Weakly, who managed the last few Masters, is thinking big. With Pebble Beach Resorts on board as a sponsor, and American Express and Lexus in the works, he is about to announce a weekend that will keep the Lodge at Pebble Beach, the Inn at Spanish Bay and the exclusive Casa Palmero busy with wine tastings, chef demonstrations, lunches and dinners.
The format will follow the one used at the Masters, only bigger. An opening-night walk-around tasting in a tent will have 200 wines from invited wineries and food from featured chefs.
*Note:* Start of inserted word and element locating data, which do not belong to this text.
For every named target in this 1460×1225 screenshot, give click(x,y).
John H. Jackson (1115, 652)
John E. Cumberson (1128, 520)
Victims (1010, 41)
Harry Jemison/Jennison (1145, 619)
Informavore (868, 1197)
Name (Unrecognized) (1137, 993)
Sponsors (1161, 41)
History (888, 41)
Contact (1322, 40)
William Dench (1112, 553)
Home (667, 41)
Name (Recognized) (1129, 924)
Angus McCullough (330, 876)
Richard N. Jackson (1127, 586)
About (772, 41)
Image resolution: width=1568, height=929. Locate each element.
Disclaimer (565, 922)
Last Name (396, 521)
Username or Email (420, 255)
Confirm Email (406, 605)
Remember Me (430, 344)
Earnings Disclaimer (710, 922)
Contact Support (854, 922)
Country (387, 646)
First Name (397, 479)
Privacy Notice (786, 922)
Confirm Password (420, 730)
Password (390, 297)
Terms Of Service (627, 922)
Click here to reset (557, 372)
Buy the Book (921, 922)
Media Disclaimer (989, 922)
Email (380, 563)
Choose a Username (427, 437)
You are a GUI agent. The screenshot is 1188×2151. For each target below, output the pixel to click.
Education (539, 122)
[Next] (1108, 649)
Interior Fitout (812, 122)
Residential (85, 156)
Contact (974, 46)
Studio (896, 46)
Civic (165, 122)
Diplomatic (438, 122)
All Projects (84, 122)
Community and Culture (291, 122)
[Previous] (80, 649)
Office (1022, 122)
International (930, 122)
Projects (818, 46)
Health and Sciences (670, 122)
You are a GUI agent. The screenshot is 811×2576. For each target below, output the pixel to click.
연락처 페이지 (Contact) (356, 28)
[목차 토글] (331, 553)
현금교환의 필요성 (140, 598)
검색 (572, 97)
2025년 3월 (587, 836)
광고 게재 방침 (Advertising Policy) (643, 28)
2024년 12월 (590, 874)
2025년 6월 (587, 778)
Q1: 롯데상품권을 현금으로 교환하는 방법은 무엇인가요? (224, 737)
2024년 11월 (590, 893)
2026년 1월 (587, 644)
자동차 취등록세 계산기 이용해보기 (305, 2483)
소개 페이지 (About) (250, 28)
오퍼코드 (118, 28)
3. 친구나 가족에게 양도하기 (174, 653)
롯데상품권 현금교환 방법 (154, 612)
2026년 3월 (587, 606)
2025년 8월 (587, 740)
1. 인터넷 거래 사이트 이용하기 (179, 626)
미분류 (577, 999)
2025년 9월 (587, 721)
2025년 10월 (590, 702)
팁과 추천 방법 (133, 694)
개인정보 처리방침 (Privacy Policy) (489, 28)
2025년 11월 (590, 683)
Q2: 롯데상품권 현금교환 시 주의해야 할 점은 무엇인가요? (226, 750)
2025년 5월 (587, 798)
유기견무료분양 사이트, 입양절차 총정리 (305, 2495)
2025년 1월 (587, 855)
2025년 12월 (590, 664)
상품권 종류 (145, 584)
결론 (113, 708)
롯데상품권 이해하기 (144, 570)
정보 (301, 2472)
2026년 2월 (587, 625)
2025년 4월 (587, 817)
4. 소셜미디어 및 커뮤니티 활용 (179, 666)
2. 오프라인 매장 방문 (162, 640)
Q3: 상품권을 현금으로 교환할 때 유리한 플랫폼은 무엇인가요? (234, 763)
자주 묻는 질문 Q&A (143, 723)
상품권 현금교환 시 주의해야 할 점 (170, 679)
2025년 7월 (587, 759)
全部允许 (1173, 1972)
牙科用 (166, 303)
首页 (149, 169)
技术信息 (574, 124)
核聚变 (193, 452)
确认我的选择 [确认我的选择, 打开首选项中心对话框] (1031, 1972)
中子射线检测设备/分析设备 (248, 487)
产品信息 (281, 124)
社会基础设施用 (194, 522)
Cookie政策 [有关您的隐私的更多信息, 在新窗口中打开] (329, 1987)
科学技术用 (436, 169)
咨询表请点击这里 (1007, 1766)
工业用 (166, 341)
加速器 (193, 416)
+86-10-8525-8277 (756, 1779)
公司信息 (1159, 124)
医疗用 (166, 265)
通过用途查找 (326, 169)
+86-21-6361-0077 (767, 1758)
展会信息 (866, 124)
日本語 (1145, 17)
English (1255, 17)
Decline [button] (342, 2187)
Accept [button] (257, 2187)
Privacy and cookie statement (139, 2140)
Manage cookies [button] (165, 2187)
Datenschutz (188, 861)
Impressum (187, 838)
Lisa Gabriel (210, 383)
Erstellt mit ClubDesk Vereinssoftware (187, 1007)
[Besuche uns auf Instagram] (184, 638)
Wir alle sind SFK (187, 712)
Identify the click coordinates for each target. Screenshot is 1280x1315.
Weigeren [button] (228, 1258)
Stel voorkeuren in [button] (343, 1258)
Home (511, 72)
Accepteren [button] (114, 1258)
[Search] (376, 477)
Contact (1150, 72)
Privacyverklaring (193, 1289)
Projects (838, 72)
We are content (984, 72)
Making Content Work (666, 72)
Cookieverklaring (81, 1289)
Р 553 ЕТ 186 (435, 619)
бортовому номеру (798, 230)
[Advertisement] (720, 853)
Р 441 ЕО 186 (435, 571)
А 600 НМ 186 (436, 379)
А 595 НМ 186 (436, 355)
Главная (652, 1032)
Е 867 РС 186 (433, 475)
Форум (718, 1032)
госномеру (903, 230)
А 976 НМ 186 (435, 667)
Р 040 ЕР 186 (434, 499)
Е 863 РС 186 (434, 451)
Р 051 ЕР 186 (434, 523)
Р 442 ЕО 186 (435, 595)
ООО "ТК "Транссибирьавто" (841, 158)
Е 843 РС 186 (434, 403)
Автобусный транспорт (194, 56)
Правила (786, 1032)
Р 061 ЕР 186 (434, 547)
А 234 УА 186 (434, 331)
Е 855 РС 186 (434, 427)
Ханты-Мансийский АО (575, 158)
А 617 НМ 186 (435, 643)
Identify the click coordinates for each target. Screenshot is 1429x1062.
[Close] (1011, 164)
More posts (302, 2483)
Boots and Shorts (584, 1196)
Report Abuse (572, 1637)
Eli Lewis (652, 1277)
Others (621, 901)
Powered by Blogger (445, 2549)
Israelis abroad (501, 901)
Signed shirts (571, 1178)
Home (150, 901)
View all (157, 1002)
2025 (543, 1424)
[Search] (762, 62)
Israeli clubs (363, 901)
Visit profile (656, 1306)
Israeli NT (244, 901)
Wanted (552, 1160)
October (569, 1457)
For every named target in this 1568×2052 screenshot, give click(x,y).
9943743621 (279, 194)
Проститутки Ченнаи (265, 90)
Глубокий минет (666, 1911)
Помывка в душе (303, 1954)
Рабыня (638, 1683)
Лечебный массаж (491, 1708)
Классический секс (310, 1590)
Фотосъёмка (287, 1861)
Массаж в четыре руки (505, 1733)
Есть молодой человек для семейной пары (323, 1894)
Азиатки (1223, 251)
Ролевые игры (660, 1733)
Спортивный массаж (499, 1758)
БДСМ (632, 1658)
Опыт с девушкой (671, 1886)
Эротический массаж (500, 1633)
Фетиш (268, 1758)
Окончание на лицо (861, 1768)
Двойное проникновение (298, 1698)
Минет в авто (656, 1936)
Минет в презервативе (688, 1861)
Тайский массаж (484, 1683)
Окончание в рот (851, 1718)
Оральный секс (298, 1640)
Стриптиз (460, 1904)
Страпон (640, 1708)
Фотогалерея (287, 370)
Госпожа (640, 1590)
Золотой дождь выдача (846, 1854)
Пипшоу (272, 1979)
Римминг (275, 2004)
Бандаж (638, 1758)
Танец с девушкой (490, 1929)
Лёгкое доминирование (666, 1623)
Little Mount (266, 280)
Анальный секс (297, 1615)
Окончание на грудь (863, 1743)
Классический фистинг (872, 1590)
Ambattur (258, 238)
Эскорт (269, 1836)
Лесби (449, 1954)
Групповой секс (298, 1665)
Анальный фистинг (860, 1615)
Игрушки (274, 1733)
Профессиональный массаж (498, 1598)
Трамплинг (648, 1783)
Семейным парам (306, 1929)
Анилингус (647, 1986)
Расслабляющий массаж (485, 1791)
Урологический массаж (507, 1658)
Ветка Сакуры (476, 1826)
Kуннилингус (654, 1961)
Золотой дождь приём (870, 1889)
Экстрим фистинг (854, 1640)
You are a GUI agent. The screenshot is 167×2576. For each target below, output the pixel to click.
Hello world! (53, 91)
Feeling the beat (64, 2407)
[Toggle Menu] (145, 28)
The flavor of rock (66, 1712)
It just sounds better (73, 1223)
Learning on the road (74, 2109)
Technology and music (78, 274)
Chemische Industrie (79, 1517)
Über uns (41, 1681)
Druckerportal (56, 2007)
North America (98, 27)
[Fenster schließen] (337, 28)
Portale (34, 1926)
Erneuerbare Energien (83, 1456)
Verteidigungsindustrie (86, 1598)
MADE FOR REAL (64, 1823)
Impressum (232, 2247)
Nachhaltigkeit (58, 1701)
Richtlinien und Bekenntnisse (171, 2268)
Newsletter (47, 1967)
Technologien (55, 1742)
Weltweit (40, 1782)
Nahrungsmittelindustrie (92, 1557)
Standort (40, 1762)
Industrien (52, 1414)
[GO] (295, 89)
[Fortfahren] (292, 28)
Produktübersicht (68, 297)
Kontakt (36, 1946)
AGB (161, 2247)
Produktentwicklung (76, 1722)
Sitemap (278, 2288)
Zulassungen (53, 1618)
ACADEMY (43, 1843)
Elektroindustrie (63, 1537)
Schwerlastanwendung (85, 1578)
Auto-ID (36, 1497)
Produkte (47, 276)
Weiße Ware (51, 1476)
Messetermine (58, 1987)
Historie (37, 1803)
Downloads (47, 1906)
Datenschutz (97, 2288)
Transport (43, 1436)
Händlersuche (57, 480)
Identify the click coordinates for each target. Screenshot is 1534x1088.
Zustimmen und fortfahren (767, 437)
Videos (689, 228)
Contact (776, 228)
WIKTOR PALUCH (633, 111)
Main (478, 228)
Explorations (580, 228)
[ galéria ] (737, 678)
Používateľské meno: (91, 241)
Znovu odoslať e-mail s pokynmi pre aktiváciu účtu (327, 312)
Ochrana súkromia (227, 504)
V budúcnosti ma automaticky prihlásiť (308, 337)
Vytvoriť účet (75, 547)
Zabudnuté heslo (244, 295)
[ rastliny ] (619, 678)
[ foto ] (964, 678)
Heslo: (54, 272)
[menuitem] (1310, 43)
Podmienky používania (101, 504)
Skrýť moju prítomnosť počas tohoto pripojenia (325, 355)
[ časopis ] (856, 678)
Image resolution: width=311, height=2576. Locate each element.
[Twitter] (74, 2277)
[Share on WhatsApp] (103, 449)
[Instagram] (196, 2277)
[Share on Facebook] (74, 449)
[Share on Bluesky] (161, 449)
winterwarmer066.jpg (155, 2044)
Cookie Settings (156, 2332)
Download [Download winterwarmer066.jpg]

Friday and Saturday there will be two lunches and two dinners, instead of just one at the Masters, each one featuring a lineup of chefs and wines from participating wineries. Every morning and afternoon there will be five wine tastings and two chef demontrations.
The lineup of 40 chefs includes several with three Michelin stars. Gerard Boyer, Alain Passard and Thomas Keller are confirmed so far. Other chefs include Andrew Carmellini, Tom Colicchio, Gary Danko, Daniel Humm, Michel Richard, Eric Ripert and Charlie Trotter.
I could hear Weakly getting excited as he read off the wine tasting lineup. The morning and afternoon tastings follow a 10-wine format, most led by a sommelier and a representative of the winery. Among them: a vertical of Château Margaux, a survey of Caymus wines, Dr. Loosen Rieslings Kabinett to TBA, a tour of Spanish wines with Jorge Ordoñez, single-vineyard Pinot Noirs of Kosta-Browne, a complete 14-vintage Harlan Cabernet Sauvignon vertical and two vintages each of five wineries' Pinots from Shea Vineyard in Oregon.
"I'm working on more," he added.
The most exclusive event at the Masters was the Rarities Dinner, a black-tie eight-course affair for 24 that cost thousands of dollars to participate in and served classic vintages with food by star chefs. The new event will have a rarities auction instead, at the Beach & Tennis Club. The chefs will all be Michelin three-stars and the wines will include the likes of Margaux 1983 and Screaming Eagle 1997, Weakly promises. Benefitting from the proceeds are such charities the first year as the Boys and Girls Clubs of Monterey and CASA (Court Appointed Special Advocates).
One of the charms of Masters was its size. Limited to a few hundred participants, it had an intimacy and an exclusivity that the bigger events in Aspen and Miami Beach did not. Weakly believes the Monterey Peninsula can scale it up and keep the magic. The lineup looks good. Let's see how the public responds. Tickets go on sale Sept. 10 at the website (just google Pebble Beach food and wine).